THINGS TO DO.
#1 Translate this sentence from the Neuralink article into Spanish: "The procedure was a success, with him being discharged the following day."
#2 Extend the article about the second Neuralink user by writing what comes after its last paragraph.
++++ PAGE EXCERPT ++++
Second Ever Neuralink User Plays Counter-Strike With His Thoughts

Imagine a future where you might be playing video games or controlling digital devices with nothing more than your thoughts. This future is becoming a reality thanks to Neuralink’s latest breakthrough. Alex, the second-ever participant in Neuralink’s PRIME Study, is using the Neuralink implant, now known as the Link, to play Counter-Strike 2.

Alex, who had lost control of his limbs following a spinal injury, underwent successful surgery at the Barrow Neurological Institute to receive the Neuralink implant. The procedure was a success, with him being discharged the following day.

Alex achieved remarkable results with the Link, as he was able to control the cursor using his thoughts within just five minutes. In a few hours, Alex surpassed the maximum speed and accuracy that had been previously achieved with any other assistive technology. Like Noland, the first participant in the PRIME Study, Alex also broke the world record for BCI cursor control with a non-Neuralink device on his first day using the Link.
++++ LISTED ENTRIES ++++
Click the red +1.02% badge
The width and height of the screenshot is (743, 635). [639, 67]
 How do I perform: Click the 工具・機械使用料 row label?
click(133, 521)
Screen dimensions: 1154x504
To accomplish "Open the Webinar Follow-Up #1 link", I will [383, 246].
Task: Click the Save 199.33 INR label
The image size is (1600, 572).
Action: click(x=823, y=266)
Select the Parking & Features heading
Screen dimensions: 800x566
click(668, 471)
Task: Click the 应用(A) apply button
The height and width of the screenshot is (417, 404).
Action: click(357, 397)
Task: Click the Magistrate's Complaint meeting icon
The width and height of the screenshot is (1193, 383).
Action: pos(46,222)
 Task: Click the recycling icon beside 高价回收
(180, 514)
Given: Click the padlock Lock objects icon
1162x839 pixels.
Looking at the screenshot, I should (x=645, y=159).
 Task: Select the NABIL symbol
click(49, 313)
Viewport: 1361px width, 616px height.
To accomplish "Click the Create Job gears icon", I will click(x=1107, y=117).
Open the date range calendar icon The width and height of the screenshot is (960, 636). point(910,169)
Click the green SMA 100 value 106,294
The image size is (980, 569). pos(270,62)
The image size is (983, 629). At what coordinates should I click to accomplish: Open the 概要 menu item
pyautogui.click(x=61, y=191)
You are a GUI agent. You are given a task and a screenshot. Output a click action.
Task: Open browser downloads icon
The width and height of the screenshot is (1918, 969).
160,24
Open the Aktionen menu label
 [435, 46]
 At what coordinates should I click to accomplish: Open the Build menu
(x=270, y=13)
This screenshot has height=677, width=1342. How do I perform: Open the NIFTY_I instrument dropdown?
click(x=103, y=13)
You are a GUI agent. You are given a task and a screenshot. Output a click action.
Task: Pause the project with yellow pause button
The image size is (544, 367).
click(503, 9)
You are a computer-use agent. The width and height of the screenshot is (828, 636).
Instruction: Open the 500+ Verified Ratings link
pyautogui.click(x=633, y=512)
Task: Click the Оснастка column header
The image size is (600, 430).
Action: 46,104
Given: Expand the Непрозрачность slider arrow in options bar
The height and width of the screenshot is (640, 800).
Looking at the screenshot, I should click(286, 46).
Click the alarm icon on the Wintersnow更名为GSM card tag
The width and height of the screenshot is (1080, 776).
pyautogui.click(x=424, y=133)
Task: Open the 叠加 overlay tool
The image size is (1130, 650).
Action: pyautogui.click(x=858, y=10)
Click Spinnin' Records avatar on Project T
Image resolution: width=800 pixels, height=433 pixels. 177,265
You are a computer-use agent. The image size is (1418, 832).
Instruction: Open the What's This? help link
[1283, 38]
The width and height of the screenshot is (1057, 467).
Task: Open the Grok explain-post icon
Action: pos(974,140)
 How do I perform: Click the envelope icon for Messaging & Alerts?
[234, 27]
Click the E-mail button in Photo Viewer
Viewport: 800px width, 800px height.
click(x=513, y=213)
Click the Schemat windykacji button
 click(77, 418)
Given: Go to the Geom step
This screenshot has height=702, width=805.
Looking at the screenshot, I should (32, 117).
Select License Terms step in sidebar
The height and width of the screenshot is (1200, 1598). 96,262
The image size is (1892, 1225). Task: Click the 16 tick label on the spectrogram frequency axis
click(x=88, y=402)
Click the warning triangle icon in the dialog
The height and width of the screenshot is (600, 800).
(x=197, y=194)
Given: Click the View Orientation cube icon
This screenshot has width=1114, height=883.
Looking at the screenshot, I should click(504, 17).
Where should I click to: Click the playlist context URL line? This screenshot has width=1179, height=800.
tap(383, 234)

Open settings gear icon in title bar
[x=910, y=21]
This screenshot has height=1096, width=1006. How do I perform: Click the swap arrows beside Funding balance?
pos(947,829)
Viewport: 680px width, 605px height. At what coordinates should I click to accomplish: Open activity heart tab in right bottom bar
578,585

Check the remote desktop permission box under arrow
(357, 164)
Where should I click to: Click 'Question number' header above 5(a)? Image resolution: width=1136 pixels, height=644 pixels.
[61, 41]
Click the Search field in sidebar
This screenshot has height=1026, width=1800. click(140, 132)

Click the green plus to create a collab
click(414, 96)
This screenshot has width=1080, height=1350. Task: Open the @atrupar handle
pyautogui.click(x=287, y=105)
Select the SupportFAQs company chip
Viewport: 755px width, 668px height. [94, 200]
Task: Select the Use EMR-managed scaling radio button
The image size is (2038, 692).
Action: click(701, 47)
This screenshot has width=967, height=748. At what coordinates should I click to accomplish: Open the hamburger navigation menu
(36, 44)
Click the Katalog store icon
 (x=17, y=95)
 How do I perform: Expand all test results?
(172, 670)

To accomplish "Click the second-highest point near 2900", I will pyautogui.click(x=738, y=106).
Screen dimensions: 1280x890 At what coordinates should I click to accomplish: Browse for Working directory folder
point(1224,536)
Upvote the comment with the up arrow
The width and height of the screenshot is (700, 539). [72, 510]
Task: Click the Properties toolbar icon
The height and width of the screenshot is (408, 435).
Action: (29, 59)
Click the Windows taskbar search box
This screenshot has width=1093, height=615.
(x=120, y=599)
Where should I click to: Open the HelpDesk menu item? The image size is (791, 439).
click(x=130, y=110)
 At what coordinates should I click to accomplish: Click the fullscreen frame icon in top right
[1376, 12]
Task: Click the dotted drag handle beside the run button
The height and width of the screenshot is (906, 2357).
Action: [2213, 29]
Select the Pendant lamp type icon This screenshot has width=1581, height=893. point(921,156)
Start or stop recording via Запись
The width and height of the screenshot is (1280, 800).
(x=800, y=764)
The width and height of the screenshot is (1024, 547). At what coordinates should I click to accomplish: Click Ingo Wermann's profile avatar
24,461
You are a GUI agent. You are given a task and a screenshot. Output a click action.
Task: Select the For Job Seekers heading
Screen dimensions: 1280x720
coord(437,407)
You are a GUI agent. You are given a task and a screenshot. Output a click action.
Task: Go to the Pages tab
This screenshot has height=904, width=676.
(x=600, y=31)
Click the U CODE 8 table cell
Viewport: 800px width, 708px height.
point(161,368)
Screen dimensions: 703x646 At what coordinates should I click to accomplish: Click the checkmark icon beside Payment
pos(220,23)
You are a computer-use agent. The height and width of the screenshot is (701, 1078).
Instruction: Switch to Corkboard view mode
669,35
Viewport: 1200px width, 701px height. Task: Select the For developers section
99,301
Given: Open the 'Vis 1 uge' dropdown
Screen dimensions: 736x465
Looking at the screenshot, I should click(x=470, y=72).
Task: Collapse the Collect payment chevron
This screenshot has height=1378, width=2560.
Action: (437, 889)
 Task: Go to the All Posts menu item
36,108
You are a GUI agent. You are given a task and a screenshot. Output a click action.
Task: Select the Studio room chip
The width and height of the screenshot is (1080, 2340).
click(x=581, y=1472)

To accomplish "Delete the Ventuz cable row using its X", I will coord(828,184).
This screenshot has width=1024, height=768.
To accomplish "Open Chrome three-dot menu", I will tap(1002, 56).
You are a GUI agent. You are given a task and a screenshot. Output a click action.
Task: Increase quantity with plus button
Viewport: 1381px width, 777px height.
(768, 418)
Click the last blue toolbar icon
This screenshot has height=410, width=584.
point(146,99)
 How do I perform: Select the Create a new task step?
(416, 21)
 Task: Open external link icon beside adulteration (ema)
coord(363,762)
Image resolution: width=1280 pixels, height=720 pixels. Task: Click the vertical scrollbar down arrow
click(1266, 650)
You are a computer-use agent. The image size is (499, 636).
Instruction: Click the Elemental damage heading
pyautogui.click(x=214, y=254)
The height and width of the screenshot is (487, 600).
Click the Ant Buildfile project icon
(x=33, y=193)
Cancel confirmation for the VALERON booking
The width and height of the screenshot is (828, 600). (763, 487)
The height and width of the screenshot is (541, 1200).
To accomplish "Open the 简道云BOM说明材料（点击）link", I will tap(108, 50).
++++
TASK-BY-TASK ANSWERS.
#1 El procedimiento fue un éxito y le dieron el alta al día siguiente.

#2
Beyond setting records, Alex began exploring new possibilities with the Link. He started using computer-aided design (CAD) software to design 3D objects, a task that requires precise control and attention to detail. Before the implant, Alex used a Quadstick, a mouth-operated joystick, for gaming. The Quadstick allowed for either movement or aiming at a time, requiring switching between functions. With the Link, Alex can now move and aim simultaneously.

How does Neuralink work with video games?

The Neuralink implant, the Link, is a small device implanted in the brain that reads neural signals. It works by detecting the brain’s electrical activity and translating these signals into commands that control digital devices. In Alex’s case, he is playing Counter-Strike 2 using a combination of the Neuralink implant, and a device called the Quadstick. Here’s how it works:

Neuralink Link: The Link is implanted in Alex’s brain, where it reads his neural signals. These signals are the brain’s natural way of sending commands to the body, like moving a hand or pressing a button. The Link translates these brain signals into digital commands that control the game. For example, when Alex thinks about moving or aiming in the game, the Link captures those thoughts and sends them as commands to his computer, allowing him to control his in-game character’s movements and aiming directly with his mind.
Quadstick: In addition to the Link, Alex uses a Quadstick, which is a mouth-operated joystick. The Quadstick has sip-and-puff pressure sensors and a lip position sensor, which Alex uses to perform specific in-game actions like shooting, reloading, or other functions that require physical input. The Quadstick complements the Link by providing additional controls that are not yet fully handled by the brain-computer interface alone.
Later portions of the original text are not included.